Pagination is where many otherwise solid scrapers become fragile. A site may look simple, but the path from page one to page two can involve hidden API calls, cursor tokens, JavaScript events, or an endless feed that never exposes a traditional next link. This guide gives you a practical framework for handling pagination in web scraping across the patterns you are most likely to meet: numbered pages, next buttons, infinite scroll, load-more interfaces, and cursor-based APIs. The goal is not just to get one scraper working once, but to build a next page scraper that remains understandable, debuggable, and easier to update when the target changes.
Overview
If you want to know how to scrape paginated websites reliably, start by treating pagination as a discovery problem before it becomes a coding problem. The visible page controls are only one layer. What matters is the mechanism the site actually uses to fetch the next batch of records.

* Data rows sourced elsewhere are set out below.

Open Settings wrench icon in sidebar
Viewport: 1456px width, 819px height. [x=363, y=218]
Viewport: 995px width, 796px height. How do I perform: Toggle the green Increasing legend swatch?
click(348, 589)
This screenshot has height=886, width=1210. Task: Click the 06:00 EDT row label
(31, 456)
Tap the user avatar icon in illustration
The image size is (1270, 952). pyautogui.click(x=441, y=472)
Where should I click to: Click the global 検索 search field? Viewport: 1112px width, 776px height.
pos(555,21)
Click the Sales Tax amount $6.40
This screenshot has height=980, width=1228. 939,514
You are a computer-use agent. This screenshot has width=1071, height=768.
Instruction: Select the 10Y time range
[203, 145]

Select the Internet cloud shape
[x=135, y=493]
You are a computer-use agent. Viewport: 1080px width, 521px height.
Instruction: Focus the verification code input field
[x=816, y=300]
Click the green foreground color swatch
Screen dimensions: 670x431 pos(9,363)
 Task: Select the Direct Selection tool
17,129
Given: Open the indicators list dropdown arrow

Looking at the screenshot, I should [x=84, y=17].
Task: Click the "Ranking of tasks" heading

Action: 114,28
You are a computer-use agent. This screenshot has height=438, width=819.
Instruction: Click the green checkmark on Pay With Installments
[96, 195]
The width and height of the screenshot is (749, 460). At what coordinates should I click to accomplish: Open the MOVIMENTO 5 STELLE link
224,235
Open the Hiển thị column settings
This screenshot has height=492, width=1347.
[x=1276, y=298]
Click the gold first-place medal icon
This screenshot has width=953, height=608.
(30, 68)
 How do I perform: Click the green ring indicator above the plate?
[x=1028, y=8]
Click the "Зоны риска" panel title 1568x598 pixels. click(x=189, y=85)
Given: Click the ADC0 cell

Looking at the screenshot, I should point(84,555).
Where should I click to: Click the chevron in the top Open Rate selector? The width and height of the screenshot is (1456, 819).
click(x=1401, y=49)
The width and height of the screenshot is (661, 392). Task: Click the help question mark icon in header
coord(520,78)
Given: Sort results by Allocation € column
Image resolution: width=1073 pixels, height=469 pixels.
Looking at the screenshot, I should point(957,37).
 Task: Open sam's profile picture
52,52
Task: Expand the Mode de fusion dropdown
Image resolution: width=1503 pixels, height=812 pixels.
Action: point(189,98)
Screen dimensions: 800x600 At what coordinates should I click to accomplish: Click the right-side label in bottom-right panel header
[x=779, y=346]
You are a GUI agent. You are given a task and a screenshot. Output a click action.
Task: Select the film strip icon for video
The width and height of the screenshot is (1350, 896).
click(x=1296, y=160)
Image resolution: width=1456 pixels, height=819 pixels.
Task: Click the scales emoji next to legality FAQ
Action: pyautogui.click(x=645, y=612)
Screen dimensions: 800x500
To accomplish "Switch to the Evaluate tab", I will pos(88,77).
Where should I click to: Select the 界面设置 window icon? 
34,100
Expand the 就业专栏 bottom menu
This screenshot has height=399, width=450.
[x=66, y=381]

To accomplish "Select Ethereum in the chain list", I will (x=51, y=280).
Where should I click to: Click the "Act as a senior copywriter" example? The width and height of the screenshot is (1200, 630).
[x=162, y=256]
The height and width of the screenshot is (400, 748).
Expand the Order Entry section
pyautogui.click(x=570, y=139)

In practice, pagination web scraping usually falls into five broad patterns:
- Page-number URLs, such as
?page=2or/page/3/ - Next-button navigation, where a link or button leads to the next result set
- Load more buttons, where the same page fetches additional items asynchronously
- Infinite scroll, where scrolling triggers network requests for more data
- Cursor or token pagination, common in APIs and modern web apps, where the next request depends on a cursor value returned by the previous one
The mistake many developers make is choosing tooling before identifying the pagination pattern. If the site exposes clean request parameters, a lightweight HTTP client may be enough. If the site relies on browser events and dynamic rendering, you may need Playwright or another browser automation tool. For a broader setup checklist, it helps to review Web Scraping Tech Stack Checklist for New Projects.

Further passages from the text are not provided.